**Условие задания:**
Перепишите дословно отрывок из текста о буддийской этике: от слов «стью, ибо она» до слов «жизнью и смертью.» включительно.

**Извлечённый текст:**
★ ★ ★ ★ ★
Но самое парадоксальное в буддизме—это не нирвана, а буд­дийская этика. Если сравнивать буддийскую и христианскую мо­раль, мы с удивлением откроем как их внутреннее сходство, так и их глубочайшую внутреннюю противоположность. Именно в буд­дизме нравственная оценка впервые была распространена не толь­ко на сами поступки, но и на их внутренние мотивы, что делает буд­дизм созвучным христианству. Не только злые деяния, но и злые помыслы ухудшают карму и влекут за собой злосчастные пере­рождения, отдаляя от нирваны. Более того, нравственное отноше­ние распространяется здесь не только на человека, но и на все жи­вые существа, являющиеся ступеньками в цепи жизненных вопло­щений. Отсюда вытекает стремление во что бы то ни стало не вредить ничему живому. Однако (и в этом-то и состоит парадокс) для буддиста нравственность не обладает самостоятельной ценно-

стью, ибо она никак не связана с природой конечной цели — нирва­ны. Как замечает А. Мень, в буддизме «человек должен быть добр ко всем, но не во имя Добра, а во имя освобождения от власти зла» (Менъ А. История религии: В 7-и тт. - М., 1992. Т. III. С. 148). А само освобождение — нирвана — есть то состояние, где царит абсо­лютный покой и уже нет различия между добром и злом, любовью и ненавистью, жизнью и смертью.
★ ★ ★ ★ ★
**Сохранённые данные:**
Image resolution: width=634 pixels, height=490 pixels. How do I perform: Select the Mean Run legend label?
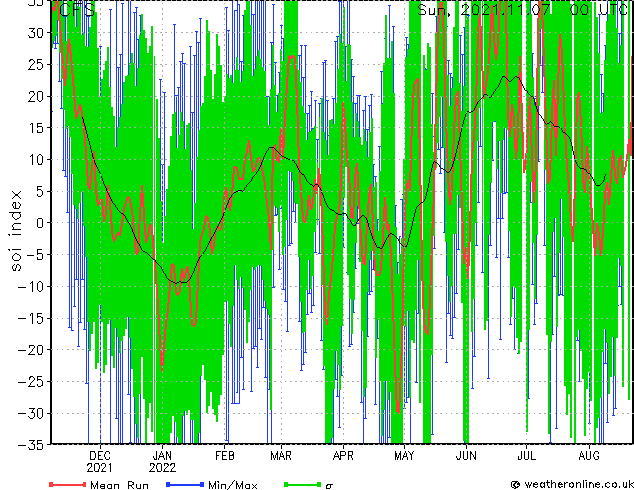coord(119,485)
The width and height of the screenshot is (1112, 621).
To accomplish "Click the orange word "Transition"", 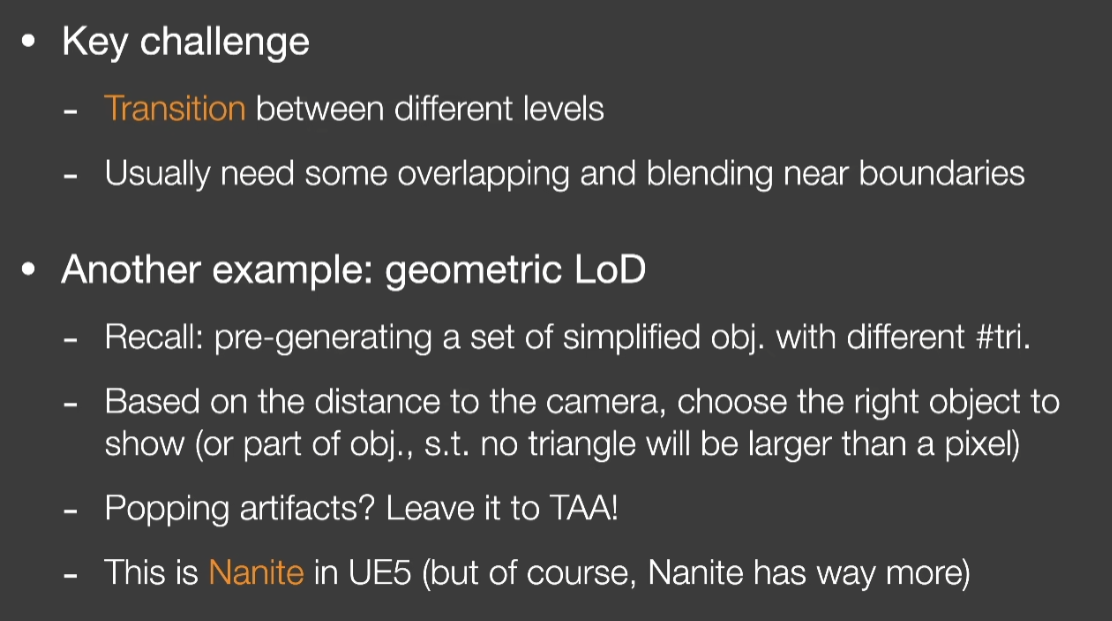I will pos(175,109).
★ ★ ★ ★ ★
**Ответ на задание:**
стью, ибо она никак не связана с природой конечной цели — нирва­ны. Как замечает А. Мень, в буддизме «человек должен быть добр ко всем, но не во имя Добра, а во имя освобождения от власти зла» (Менъ А. История религии: В 7-и тт. - М., 1992. Т. III. С. 148). А само освобождение — нирвана — есть то состояние, где царит абсо­лютный покой и уже нет различия между добром и злом, любовью и ненавистью, жизнью и смертью.